(dedicated to all fathers)
Dad’s store makes me think of vinyl and paper cuts. Only time I’m allowed to go there’s when I have a doctor or dentist appointment. When this happens, I have to wait for a ride home. No choice.
I’m ten and in Grade Five, and just had my first dental fillings. Boy, was I scared. It’s hard to face first-time events like this when you have no older brother or father to say he’s been there. I never know what to expect or how to react.

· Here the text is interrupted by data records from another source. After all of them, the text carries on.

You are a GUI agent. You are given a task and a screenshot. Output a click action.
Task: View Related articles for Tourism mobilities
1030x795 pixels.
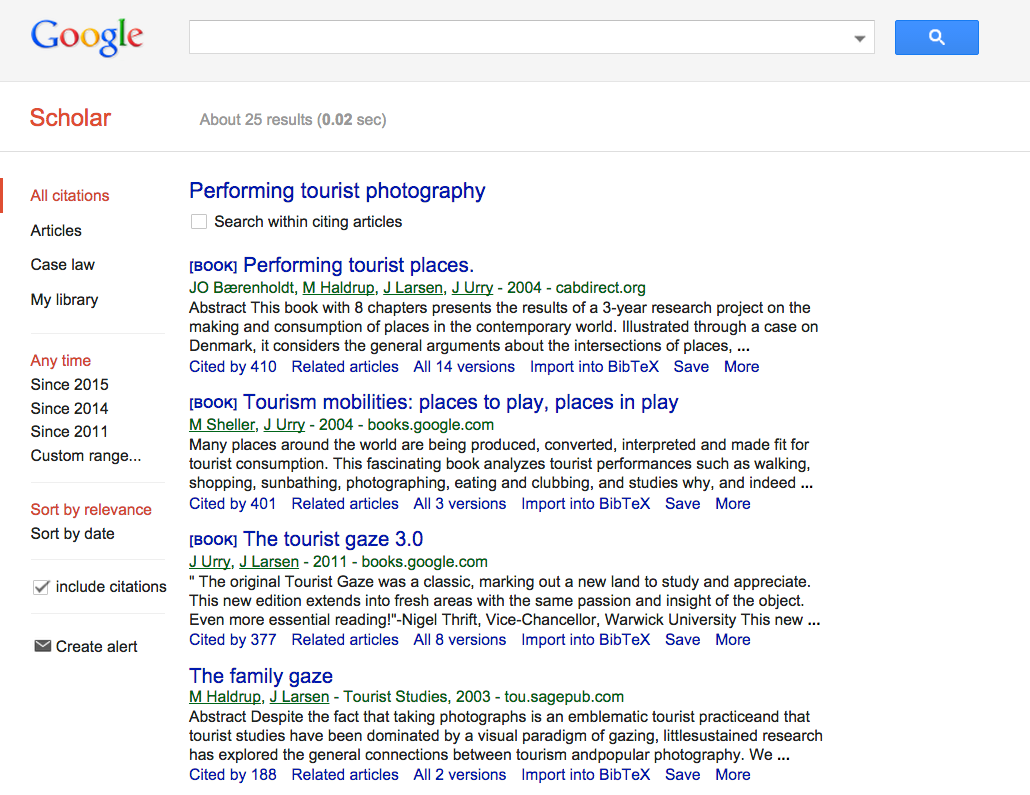pos(344,503)
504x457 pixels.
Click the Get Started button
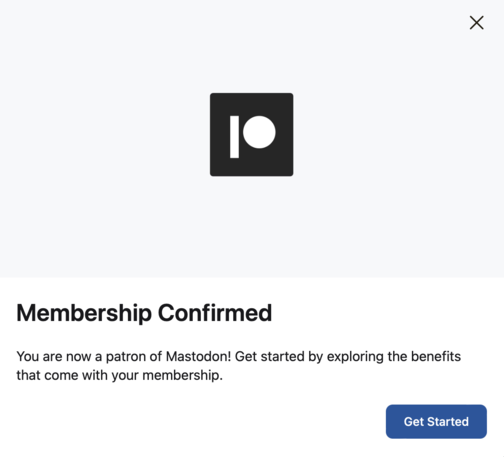click(x=436, y=421)
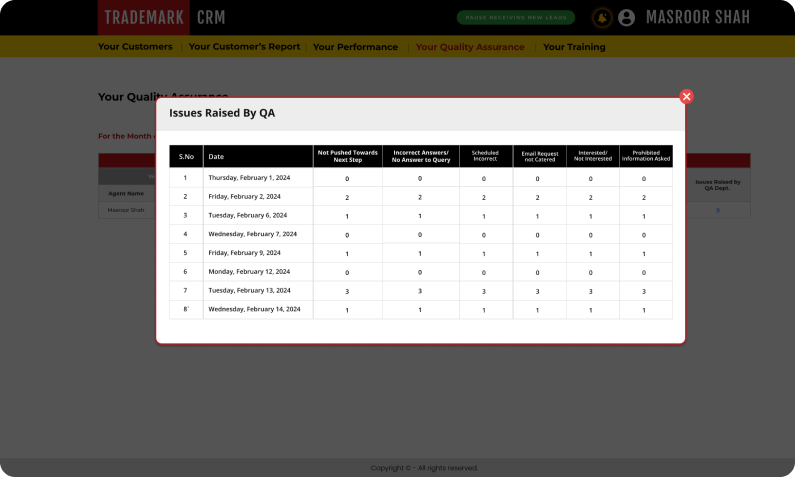
Task: Go to Your Training tab
Action: pos(574,47)
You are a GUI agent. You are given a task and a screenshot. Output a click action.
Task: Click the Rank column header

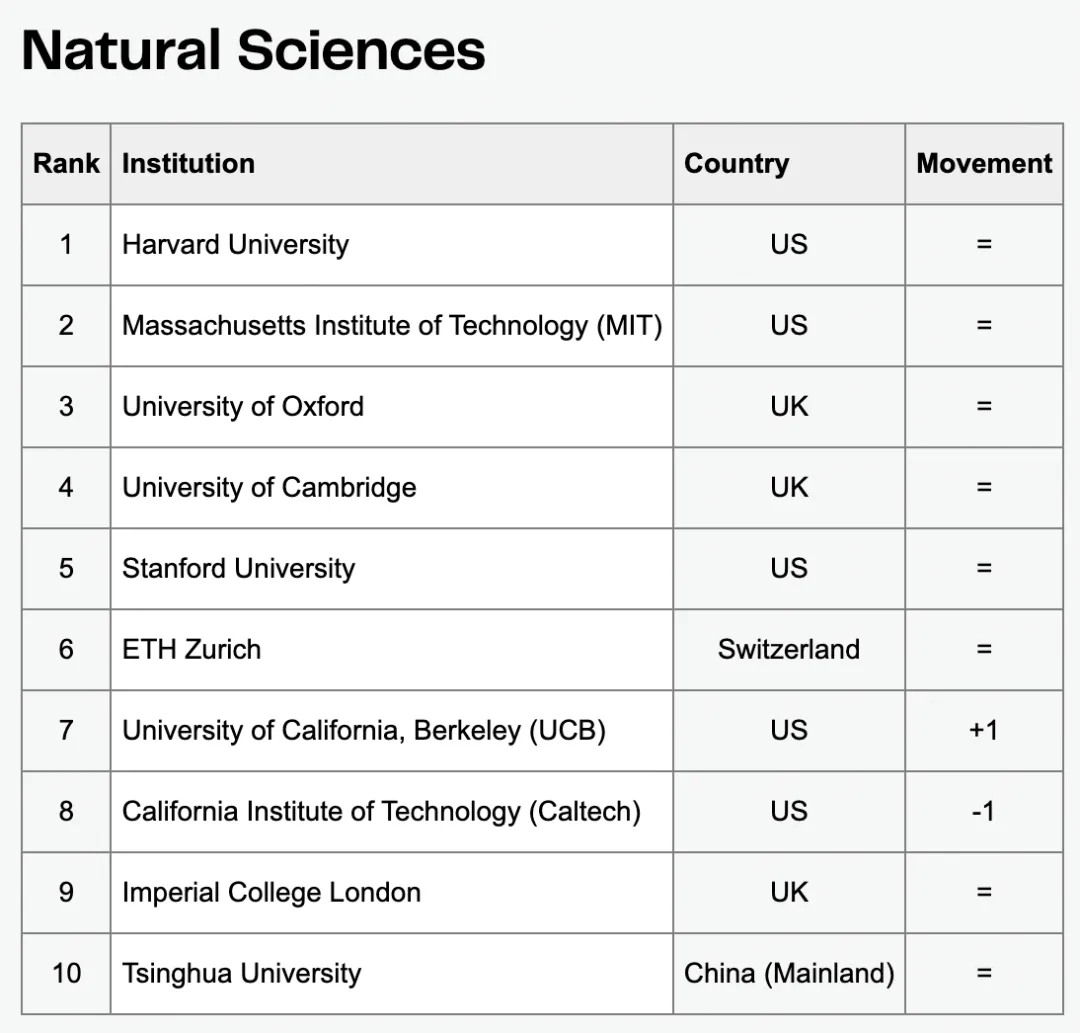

My old man had all his teeth pulled out in his twenties, but I never heard about why or how. I guess the words got pulled out as well.
So today is the day. Right before I left for my appointment, my mother assured me I’d be fine. Her exact words: “Stop bein’ such a jeezus sissy!” Then she growled at me like a tiger to give me cat-like encouragement.
Just before filling my teeth with hot lead, the dentist snarled at me and called me a baby because I cried in pain. Dr. Hickstein’s hands shake like an epileptic seizure and he usually tears my gums to shreds during the freezing-slash-interrogation phase of each appointment. All I remember of him is: “You’re a baby!” *slash!*
So now it’s 1 pm, and I’m injured and weak at my father’s shop, and I start to tell him about the experience. “Shut up and go sit in the front of the store,” he snarkily tells me before I can finish the story. I keep forgetting it’s still World War Two: dental secrets can sink ships.
So, I slowly get up – embarrassed to be treated like a dog in front of human strangers – and sadly limp to the front of the store with my tail between my wegs. This is the farthest part of the store from the office – an outpost, almost in the display window. It’s raining, so no one is walking by.
For the next four hours, I look at wallpaper sample books all by myself: patterns and textures and colors and shapes. I guess I’m supposed to be learning that work is boring and lonely. Only one customer walks in during the whole four hours. As a form of solitary confinement, looking at wallpaper samples for four hours is probably worse than watching TV in a bungalow for the same duration.
Every once in a while I hear my dad laughing along with others coming from the office. I wonder what they’re laughing about? I wonder what subjects the men are talking about? Will I ever know what to say to other guys?
Patterns and textures and colors and shapes.
After a few years of these treasured educational visits to the store’s wallpaper counter, I decide to become a graphic designer whenever I grow up. My father laughs at my first attempt at imagining being a grown up, saying mockingly: “When I was 15, my guidance counselor said I was gonna be a paint and wallpaper salesman.”
The burn of the sarcasm helps me understand my low place in the universe. I will forever be the Steel City Fruit.
(Note. Any resemblance to real human beings is unintentional. This story – like other Steel City Fruit stories – is purely fictional.)